6. The method for simulating fingerprints in any computer browser according to claim 1, characterized in that: The fingerprint injection module supports three modes: real-time injection, batch injection, and time-series injection. The time-series injection mode replaces the fingerprint information step by step according to the time sequence markers in the JSON fingerprint file and the dynamic change pattern of the target browser fingerprint.

7. The method for simulating fingerprints in any computer browser according to claim 1, characterized in that: In step S5, the latest fingerprint data of the target browser is periodically captured and compared with the replaced fingerprint information for updating. At the same time, the fingerprint simulation parameters are automatically adjusted based on the verification results and detection features returned by the website.

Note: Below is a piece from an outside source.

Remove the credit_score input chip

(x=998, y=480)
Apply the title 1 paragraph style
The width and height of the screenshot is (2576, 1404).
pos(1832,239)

8. The method for simulating fingerprints in any computer browser according to claim 1, characterized in that: The fingerprint injection module has a built-in field priority parser, which divides the fingerprint field into three priority levels according to its impact on browser identity recognition. The User-Agent string, screen resolution, and browser kernel type are set as the first priority, network IP, proxy IP, and time zone information are set as the second priority, and browser font, browser opening time, and language settings are set as the third priority.

9. The method for simulating fingerprints in any computer browser according to claim 1, characterized in that: The fingerprint simulation log includes fingerprint acquisition source, data processing details, transmission verification records, injection mode selection, consistency verification results, dynamic correction trajectory, and traffic transmission characteristic information.

10. The method for fingerprint simulation in any computer browser according to any one of claims 1-9, characterized in that: A parallel simulation module and a traffic obfuscation module that support multi-target browser fingerprinting are constructed. The parallel simulation module allocates an independent browser session handle and network channel for each simulation task, and the traffic obfuscation module mixes and transmits the network traffic generated by each simulation task with the real user traffic.